Уинн Джонс в своей книге создала удивительный сплав мифов и реальности. И речь совсем не о том варианте, когда волшебство прорывается в наш мир, делая обыденное чудесным (как, скажем, в книгах Чарльза де Линта). У Джонс мифическое настолько плотно вписывается в обычную жизнь, что становится практически неразличимым. Вплоть до середины книги остаются сомнения, а фэнтези ли перед нами вообще, ведь все необыкновенные происшествия, которые случаются с Полли, либо тут же обретают реалистичное обоснование, либо оказываются настолько странными, что объяснить их нельзя даже волшебством. В целом же Полли живёт как всякая обычная девочка. Она взрослеет, находит новых друзей, теряет старых, начинает интересоваться мальчиками, переживает конфликт в семье и так далее. Самое необычное событие в её жизни за долгие годы - дружба с музыкантом из оркестра Томасом Линном, с которым Полли случайно знакомится на похоронах.

Лутц Бассман, Антуан Володин. С монахами-солдатами. Постэкзотизм в десяти уроках, урок одиннадцатый

Революционеры, в совершенстве овладевшие шаманскими практиками с целью обострения классовой борьбы; монахи-сновидцы; членистоногие твари, для которых наш мир не более чем вязкий, тягостный кошмар; постапокалиптические пейзажи и жаркая темнота тюремных застенков... Всё это — любимые персонажи и декорации французских постэкзотистов, исчерпывающе представленные на страницах книги Антуана Володина и Лутца Бассмана.

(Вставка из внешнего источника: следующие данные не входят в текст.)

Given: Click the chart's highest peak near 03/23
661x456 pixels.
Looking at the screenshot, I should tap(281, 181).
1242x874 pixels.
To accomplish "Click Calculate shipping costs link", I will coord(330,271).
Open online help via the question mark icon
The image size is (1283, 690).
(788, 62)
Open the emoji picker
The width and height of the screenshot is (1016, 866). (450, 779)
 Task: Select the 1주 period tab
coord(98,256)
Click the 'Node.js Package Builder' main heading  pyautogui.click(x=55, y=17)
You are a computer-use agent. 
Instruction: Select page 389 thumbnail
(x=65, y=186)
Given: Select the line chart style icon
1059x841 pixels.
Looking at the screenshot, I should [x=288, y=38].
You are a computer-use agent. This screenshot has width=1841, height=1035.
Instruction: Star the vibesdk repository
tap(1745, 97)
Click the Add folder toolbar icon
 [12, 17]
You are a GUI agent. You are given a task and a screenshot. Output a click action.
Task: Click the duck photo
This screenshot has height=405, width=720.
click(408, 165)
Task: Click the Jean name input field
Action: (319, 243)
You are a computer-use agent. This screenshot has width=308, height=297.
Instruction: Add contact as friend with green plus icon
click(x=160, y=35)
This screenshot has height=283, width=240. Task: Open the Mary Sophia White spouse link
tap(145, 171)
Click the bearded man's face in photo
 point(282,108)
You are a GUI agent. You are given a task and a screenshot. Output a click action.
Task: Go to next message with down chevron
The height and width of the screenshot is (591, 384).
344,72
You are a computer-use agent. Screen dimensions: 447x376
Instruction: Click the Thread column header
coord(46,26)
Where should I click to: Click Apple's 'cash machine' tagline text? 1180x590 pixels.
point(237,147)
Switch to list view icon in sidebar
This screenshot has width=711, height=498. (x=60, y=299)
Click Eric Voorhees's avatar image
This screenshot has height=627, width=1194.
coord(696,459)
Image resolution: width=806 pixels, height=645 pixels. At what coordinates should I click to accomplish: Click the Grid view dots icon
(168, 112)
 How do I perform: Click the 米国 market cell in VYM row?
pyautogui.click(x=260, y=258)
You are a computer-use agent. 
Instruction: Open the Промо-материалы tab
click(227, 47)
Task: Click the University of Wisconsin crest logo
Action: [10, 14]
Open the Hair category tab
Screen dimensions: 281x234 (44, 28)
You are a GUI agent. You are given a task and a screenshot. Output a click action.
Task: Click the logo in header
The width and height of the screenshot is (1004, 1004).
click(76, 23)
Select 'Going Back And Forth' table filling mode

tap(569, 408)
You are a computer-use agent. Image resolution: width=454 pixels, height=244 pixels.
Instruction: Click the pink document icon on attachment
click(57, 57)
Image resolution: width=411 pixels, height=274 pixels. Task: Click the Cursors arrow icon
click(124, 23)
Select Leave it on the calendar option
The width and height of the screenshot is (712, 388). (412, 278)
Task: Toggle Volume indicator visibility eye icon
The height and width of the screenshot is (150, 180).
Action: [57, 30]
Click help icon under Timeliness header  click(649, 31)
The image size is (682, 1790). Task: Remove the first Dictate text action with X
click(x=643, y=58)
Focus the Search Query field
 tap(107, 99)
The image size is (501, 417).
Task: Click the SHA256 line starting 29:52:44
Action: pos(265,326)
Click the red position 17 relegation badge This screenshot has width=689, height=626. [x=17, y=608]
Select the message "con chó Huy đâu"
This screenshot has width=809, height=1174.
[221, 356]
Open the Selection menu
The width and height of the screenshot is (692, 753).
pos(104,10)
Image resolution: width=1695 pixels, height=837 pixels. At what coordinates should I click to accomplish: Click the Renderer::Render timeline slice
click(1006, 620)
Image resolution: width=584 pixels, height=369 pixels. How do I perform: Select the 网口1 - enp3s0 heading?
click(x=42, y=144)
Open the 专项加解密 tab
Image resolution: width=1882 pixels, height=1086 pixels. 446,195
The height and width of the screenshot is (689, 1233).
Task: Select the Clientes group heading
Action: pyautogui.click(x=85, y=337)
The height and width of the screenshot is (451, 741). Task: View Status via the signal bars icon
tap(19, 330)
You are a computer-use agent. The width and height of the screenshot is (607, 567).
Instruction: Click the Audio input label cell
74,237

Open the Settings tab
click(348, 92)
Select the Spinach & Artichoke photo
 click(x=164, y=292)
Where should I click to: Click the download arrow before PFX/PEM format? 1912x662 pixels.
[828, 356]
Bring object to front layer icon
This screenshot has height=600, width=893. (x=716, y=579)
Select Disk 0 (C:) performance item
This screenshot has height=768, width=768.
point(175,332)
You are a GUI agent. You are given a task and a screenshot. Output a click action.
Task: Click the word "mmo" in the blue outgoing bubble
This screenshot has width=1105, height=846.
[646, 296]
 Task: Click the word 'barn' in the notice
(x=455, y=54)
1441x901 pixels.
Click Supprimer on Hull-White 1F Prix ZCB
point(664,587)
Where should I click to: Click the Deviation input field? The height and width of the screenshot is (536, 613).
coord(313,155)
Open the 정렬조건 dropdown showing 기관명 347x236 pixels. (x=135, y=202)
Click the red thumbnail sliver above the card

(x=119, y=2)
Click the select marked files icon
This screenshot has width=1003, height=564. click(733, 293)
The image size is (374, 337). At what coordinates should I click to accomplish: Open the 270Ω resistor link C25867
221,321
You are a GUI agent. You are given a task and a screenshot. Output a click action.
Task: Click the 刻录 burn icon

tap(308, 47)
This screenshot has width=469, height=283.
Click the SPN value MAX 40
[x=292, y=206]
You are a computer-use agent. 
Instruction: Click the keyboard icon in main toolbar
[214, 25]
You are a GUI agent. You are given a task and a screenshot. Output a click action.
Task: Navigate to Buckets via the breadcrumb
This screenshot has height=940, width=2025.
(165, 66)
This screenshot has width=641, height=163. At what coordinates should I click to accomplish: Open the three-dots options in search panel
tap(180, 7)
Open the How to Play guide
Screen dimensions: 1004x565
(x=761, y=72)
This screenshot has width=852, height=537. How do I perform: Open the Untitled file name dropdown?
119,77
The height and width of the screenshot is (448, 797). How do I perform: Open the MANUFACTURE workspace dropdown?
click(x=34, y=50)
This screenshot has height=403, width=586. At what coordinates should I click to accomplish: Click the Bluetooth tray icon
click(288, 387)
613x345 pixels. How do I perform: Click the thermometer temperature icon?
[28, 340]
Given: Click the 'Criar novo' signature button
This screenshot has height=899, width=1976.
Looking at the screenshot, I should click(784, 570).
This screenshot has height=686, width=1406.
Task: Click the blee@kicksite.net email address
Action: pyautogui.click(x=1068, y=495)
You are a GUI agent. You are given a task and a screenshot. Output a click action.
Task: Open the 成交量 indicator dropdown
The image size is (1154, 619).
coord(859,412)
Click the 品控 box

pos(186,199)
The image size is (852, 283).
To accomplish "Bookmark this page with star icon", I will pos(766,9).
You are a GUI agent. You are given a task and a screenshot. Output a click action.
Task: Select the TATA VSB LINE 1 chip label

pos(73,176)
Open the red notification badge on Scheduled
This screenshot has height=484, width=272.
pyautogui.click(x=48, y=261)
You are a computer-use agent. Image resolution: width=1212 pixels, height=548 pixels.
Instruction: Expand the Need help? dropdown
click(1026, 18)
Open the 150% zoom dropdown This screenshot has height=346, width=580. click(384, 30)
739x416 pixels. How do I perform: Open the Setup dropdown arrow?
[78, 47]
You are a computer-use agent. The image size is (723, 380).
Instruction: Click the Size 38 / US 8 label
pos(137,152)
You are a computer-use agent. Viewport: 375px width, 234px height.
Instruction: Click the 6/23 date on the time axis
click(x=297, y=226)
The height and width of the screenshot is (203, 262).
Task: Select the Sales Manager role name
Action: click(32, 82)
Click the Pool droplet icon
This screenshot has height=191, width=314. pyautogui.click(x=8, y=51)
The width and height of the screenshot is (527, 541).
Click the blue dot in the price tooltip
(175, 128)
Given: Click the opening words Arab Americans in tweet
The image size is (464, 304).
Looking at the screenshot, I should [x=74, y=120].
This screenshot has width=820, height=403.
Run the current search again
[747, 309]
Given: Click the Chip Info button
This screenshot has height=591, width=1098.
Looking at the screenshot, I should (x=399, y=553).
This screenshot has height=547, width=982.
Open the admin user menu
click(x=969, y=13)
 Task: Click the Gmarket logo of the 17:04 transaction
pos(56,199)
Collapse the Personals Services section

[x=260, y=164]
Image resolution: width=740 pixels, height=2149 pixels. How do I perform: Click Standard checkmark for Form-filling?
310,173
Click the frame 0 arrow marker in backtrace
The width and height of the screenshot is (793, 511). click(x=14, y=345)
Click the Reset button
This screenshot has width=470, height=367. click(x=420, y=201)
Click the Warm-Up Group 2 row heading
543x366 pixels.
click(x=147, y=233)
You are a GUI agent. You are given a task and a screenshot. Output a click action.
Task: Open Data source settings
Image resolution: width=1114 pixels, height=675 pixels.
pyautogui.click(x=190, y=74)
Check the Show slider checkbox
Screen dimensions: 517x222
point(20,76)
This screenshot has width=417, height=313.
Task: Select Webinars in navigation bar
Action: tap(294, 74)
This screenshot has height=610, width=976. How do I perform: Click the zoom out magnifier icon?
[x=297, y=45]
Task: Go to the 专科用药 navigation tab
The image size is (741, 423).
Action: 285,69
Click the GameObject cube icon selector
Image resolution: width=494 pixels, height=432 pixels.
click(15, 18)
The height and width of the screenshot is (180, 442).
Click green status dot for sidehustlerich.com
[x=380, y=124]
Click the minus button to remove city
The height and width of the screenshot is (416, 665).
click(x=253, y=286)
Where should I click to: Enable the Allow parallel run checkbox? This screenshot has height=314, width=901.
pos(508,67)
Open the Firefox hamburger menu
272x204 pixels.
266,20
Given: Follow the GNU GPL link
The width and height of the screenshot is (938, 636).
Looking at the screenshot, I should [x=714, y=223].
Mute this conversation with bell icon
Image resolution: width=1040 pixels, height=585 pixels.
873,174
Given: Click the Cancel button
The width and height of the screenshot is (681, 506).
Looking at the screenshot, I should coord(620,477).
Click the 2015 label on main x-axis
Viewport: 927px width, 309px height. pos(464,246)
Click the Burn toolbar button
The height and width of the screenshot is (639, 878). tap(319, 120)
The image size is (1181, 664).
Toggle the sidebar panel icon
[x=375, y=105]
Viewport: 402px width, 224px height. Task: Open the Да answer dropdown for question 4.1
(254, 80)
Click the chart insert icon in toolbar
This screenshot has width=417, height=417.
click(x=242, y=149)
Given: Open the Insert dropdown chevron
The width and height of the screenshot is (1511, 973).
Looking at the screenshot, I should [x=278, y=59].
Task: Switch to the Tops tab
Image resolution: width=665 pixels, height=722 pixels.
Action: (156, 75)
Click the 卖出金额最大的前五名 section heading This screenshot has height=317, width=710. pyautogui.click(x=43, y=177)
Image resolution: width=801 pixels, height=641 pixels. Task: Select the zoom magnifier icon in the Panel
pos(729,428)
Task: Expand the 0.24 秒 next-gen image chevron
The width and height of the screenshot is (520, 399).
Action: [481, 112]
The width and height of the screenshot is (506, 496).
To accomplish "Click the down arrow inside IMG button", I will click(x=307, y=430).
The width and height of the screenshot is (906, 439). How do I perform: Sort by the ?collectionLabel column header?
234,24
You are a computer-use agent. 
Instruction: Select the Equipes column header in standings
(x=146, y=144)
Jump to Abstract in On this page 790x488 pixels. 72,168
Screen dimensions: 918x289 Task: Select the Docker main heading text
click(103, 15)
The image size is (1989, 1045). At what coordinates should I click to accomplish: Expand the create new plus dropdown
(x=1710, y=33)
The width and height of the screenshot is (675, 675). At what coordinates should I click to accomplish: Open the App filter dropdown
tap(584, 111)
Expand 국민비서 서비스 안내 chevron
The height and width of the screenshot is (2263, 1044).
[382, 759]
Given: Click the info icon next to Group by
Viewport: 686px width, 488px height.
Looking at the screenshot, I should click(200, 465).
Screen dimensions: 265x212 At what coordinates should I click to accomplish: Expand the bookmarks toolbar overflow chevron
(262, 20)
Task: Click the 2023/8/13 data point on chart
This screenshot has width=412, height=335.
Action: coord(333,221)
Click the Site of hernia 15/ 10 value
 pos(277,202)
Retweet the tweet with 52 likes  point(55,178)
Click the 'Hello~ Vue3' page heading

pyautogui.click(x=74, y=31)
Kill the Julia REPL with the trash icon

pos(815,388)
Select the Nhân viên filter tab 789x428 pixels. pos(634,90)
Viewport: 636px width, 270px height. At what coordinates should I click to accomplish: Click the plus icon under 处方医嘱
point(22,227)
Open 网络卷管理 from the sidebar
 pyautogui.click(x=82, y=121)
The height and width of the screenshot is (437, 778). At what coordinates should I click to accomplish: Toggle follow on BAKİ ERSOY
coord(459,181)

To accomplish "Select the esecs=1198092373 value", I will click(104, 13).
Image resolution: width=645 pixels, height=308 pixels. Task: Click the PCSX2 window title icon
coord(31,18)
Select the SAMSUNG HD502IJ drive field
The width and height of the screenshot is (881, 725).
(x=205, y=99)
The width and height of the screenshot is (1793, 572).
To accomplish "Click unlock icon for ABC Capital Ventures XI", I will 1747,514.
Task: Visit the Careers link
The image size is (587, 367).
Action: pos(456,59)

Литературные мистификации бывают удачными и провальными, скромными и вызывающими, убедительными — и не очень. Недавно русскоязычные любители фантастики стали свидетелями (а отчасти и соучастниками) одной громкой мистификации: «исландский писатель Грей Ф. Грин», автор романа «Кетополис», в буквальном смысле поставил наш фэндом на уши — спасибо представителям так называемой «цветной волны», скрывшимся под этой маской. Но торжество симулякра оказалось неполным. Наверное, главная причина заключалась в том, что участие в проекте принимало слишком много авторов. Получился этакий тяни-толкай с полутора десятками голов и противоречивыми внутренними мотивациями. Кому-то действительно хотелось дать жизнь новому виртуалу с исландской пропиской, кому-то не терпелось заявить о себе, любимом, городу и миру... В итоге о том, что Грей Ф. Грин — фантом, стало известно задолго до выхода «Кетополиса», потому настоящей мистификации не получилось. С Антуаном Володиным (а также Лутцем Бассманом, Ингред Фогель, Ясаром Трахальским, Эли Корнауэр) ситуация прямо противоположная. Во-первых, за всеми этими вычурными псевдонимами скрывается один и тот же человек. Во-вторых, он, похоже, действительно француз — по крайней мере, французская пресса о нём слышала. Ну и главное: он не пытается уверить читателей, будто перечисленные выше славные литературные деятели существовали в реальности. Этот маскарад понадобился, чтобы наполнить содержанием движение постэкзотизма, придуманное Володиным в девяностых годах.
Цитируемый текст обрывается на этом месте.